:: Required work ::
Render every line of the listing below as a Markdown table with the columns No. and Line, leaving out blank lines. Put each line's row number under No. and its text under Line.

:: Data for processing ::
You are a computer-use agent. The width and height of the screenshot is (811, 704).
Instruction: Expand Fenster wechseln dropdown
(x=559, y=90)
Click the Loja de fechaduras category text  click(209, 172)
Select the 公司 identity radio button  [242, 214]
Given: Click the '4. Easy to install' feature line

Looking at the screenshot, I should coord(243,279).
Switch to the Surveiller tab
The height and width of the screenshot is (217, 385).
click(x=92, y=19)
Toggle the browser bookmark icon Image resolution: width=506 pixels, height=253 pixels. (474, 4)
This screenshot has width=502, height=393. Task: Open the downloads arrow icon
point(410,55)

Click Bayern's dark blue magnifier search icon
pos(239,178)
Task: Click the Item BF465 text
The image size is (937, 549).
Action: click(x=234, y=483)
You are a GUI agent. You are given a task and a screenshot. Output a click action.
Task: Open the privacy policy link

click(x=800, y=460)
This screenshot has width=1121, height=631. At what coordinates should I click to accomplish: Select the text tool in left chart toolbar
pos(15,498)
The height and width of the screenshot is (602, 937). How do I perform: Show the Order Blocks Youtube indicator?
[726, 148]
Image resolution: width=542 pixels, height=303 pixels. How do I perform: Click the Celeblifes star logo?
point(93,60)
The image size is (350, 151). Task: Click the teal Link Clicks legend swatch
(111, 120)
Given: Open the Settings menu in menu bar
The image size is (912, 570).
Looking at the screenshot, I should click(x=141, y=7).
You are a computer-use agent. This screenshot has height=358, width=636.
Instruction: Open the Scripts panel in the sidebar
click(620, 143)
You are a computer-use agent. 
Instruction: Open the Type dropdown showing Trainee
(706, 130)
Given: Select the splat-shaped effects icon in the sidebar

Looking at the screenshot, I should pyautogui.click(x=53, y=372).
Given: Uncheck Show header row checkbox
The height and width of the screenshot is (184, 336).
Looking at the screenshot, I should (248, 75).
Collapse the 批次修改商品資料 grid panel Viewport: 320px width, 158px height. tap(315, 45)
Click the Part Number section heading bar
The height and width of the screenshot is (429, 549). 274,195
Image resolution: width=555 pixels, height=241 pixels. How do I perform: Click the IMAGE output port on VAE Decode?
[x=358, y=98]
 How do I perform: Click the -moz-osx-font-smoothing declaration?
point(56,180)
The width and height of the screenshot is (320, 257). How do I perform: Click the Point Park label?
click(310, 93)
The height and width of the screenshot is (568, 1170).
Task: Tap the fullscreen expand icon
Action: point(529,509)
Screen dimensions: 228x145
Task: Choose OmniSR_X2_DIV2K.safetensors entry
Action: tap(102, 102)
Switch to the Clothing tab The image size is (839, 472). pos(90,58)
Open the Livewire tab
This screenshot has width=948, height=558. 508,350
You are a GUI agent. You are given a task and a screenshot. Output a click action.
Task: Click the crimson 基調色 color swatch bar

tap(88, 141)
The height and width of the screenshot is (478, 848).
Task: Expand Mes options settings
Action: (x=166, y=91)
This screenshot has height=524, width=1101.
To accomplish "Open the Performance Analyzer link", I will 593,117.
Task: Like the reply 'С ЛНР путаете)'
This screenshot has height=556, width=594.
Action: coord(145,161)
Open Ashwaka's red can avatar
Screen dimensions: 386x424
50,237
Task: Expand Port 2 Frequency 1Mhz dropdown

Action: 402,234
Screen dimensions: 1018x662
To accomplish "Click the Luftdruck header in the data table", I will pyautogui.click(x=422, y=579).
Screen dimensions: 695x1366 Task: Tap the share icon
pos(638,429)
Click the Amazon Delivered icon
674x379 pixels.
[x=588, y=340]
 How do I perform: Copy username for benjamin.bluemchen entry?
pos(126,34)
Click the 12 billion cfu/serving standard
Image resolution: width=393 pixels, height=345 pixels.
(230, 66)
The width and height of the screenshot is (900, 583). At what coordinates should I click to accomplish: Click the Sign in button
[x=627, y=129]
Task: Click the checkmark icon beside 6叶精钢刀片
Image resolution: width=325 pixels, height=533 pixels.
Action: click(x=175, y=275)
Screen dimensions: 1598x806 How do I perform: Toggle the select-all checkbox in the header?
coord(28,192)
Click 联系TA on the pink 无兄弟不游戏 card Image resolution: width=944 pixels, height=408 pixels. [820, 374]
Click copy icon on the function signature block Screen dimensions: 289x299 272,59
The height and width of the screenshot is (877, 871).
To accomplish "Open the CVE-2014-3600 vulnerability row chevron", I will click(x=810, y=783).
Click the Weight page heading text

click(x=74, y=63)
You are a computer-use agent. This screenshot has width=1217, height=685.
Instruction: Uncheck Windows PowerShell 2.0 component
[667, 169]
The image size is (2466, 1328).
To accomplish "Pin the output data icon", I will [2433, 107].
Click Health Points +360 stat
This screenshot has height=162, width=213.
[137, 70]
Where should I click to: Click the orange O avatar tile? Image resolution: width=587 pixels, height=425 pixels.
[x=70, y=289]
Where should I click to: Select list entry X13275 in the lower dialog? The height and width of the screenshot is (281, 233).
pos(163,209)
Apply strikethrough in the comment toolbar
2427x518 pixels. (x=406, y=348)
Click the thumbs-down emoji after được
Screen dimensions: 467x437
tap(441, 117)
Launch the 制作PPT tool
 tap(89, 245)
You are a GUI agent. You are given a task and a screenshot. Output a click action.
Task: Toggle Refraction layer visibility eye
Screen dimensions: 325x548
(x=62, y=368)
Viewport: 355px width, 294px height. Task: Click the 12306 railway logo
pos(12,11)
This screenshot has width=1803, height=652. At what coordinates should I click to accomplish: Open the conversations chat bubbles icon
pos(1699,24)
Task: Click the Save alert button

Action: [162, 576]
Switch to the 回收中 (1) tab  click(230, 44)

:: Response to this exercise ::
| No. | Line |
|---|---|
| 1 | You are a computer-use agent. The width and height of the screenshot is (811, 704). |
| 2 | Instruction: Expand Fenster wechseln dropdown |
| 3 | (x=559, y=90) |
| 4 | Click the Loja de fechaduras category text  click(209, 172) |
| 5 | Select the 公司 identity radio button  [242, 214] |
| 6 | Given: Click the '4. Easy to install' feature line |
| 7 | Looking at the screenshot, I should coord(243,279). |
| 8 | Switch to the Surveiller tab |
| 9 | The height and width of the screenshot is (217, 385). |
| 10 | click(x=92, y=19) |
| 11 | Toggle the browser bookmark icon Image resolution: width=506 pixels, height=253 pixels. (474, 4) |
| 12 | This screenshot has width=502, height=393. Task: Open the downloads arrow icon |
| 13 | point(410,55) |
| 14 | Click Bayern's dark blue magnifier search icon |
| 15 | pos(239,178) |
| 16 | Task: Click the Item BF465 text |
| 17 | The image size is (937, 549). |
| 18 | Action: click(x=234, y=483) |
| 19 | You are a GUI agent. You are given a task and a screenshot. Output a click action. |
| 20 | Task: Open the privacy policy link |
| 21 | click(x=800, y=460) |
| 22 | This screenshot has width=1121, height=631. At what coordinates should I click to accomplish: Select the text tool in left chart toolbar |
| 23 | pos(15,498) |
| 24 | The height and width of the screenshot is (602, 937). How do I perform: Show the Order Blocks Youtube indicator? |
| 25 | [726, 148] |
| 26 | Image resolution: width=542 pixels, height=303 pixels. How do I perform: Click the Celeblifes star logo? |
| 27 | point(93,60) |
| 28 | The image size is (350, 151). Task: Click the teal Link Clicks legend swatch |
| 29 | (111, 120) |
| 30 | Given: Open the Settings menu in menu bar |
| 31 | The image size is (912, 570). |
| 32 | Looking at the screenshot, I should click(x=141, y=7). |
| 33 | You are a computer-use agent. This screenshot has height=358, width=636. |
| 34 | Instruction: Open the Scripts panel in the sidebar |
| 35 | click(620, 143) |
| 36 | You are a computer-use agent.  |
| 37 | Instruction: Open the Type dropdown showing Trainee |
| 38 | (706, 130) |
| 39 | Given: Select the splat-shaped effects icon in the sidebar |
| 40 | Looking at the screenshot, I should pyautogui.click(x=53, y=372). |
| 41 | Given: Uncheck Show header row checkbox |
| 42 | The height and width of the screenshot is (184, 336). |
| 43 | Looking at the screenshot, I should (248, 75). |
| 44 | Collapse the 批次修改商品資料 grid panel Viewport: 320px width, 158px height. tap(315, 45) |
| 45 | Click the Part Number section heading bar |
| 46 | The height and width of the screenshot is (429, 549). 274,195 |
| 47 | Image resolution: width=555 pixels, height=241 pixels. How do I perform: Click the IMAGE output port on VAE Decode? |
| 48 | [x=358, y=98] |
| 49 |  How do I perform: Click the -moz-osx-font-smoothing declaration? |
| 50 | point(56,180) |
| 51 | The width and height of the screenshot is (320, 257). How do I perform: Click the Point Park label? |
| 52 | click(310, 93) |
| 53 | The height and width of the screenshot is (568, 1170). |
| 54 | Task: Tap the fullscreen expand icon |
| 55 | Action: point(529,509) |
| 56 | Screen dimensions: 228x145 |
| 57 | Task: Choose OmniSR_X2_DIV2K.safetensors entry |
| 58 | Action: tap(102, 102) |
| 59 | Switch to the Clothing tab The image size is (839, 472). pos(90,58) |
| 60 | Open the Livewire tab |
| 61 | This screenshot has width=948, height=558. 508,350 |
| 62 | You are a GUI agent. You are given a task and a screenshot. Output a click action. |
| 63 | Task: Click the crimson 基調色 color swatch bar |
| 64 | tap(88, 141) |
| 65 | The height and width of the screenshot is (478, 848). |
| 66 | Task: Expand Mes options settings |
| 67 | Action: (x=166, y=91) |
| 68 | This screenshot has height=524, width=1101. |
| 69 | To accomplish "Open the Performance Analyzer link", I will 593,117. |
| 70 | Task: Like the reply 'С ЛНР путаете)' |
| 71 | This screenshot has height=556, width=594. |
| 72 | Action: coord(145,161) |
| 73 | Open Ashwaka's red can avatar |
| 74 | Screen dimensions: 386x424 |
| 75 | 50,237 |
| 76 | Task: Expand Port 2 Frequency 1Mhz dropdown |
| 77 | Action: 402,234 |
| 78 | Screen dimensions: 1018x662 |
| 79 | To accomplish "Click the Luftdruck header in the data table", I will pyautogui.click(x=422, y=579). |
| 80 | Screen dimensions: 695x1366 Task: Tap the share icon |
| 81 | pos(638,429) |
| 82 | Click the Amazon Delivered icon |
| 83 | 674x379 pixels. |
| 84 | [x=588, y=340] |
| 85 |  How do I perform: Copy username for benjamin.bluemchen entry? |
| 86 | pos(126,34) |
| 87 | Click the 12 billion cfu/serving standard |
| 88 | Image resolution: width=393 pixels, height=345 pixels. |
| 89 | (230, 66) |
| 90 | The width and height of the screenshot is (900, 583). At what coordinates should I click to accomplish: Click the Sign in button |
| 91 | [x=627, y=129] |
| 92 | Task: Click the checkmark icon beside 6叶精钢刀片 |
| 93 | Image resolution: width=325 pixels, height=533 pixels. |
| 94 | Action: click(x=175, y=275) |
| 95 | Screen dimensions: 1598x806 How do I perform: Toggle the select-all checkbox in the header? |
| 96 | coord(28,192) |
| 97 | Click 联系TA on the pink 无兄弟不游戏 card Image resolution: width=944 pixels, height=408 pixels. [820, 374] |
| 98 | Click copy icon on the function signature block Screen dimensions: 289x299 272,59 |
| 99 | The height and width of the screenshot is (877, 871). |
| 100 | To accomplish "Open the CVE-2014-3600 vulnerability row chevron", I will click(x=810, y=783). |
| 101 | Click the Weight page heading text |
| 102 | click(x=74, y=63) |
| 103 | You are a computer-use agent. This screenshot has width=1217, height=685. |
| 104 | Instruction: Uncheck Windows PowerShell 2.0 component |
| 105 | [667, 169] |
| 106 | The image size is (2466, 1328). |
| 107 | To accomplish "Pin the output data icon", I will [2433, 107]. |
| 108 | Click Health Points +360 stat |
| 109 | This screenshot has height=162, width=213. |
| 110 | [137, 70] |
| 111 | Where should I click to: Click the orange O avatar tile? Image resolution: width=587 pixels, height=425 pixels. |
| 112 | [x=70, y=289] |
| 113 | Where should I click to: Select list entry X13275 in the lower dialog? The height and width of the screenshot is (281, 233). |
| 114 | pos(163,209) |
| 115 | Apply strikethrough in the comment toolbar |
| 116 | 2427x518 pixels. (x=406, y=348) |
| 117 | Click the thumbs-down emoji after được |
| 118 | Screen dimensions: 467x437 |
| 119 | tap(441, 117) |
| 120 | Launch the 制作PPT tool |
| 121 |  tap(89, 245) |
| 122 | You are a GUI agent. You are given a task and a screenshot. Output a click action. |
| 123 | Task: Toggle Refraction layer visibility eye |
| 124 | Screen dimensions: 325x548 |
| 125 | (x=62, y=368) |
| 126 | Viewport: 355px width, 294px height. Task: Click the 12306 railway logo |
| 127 | pos(12,11) |
| 128 | This screenshot has width=1803, height=652. At what coordinates should I click to accomplish: Open the conversations chat bubbles icon |
| 129 | pos(1699,24) |
| 130 | Task: Click the Save alert button |
| 131 | Action: [162, 576] |
| 132 | Switch to the 回收中 (1) tab  click(230, 44) |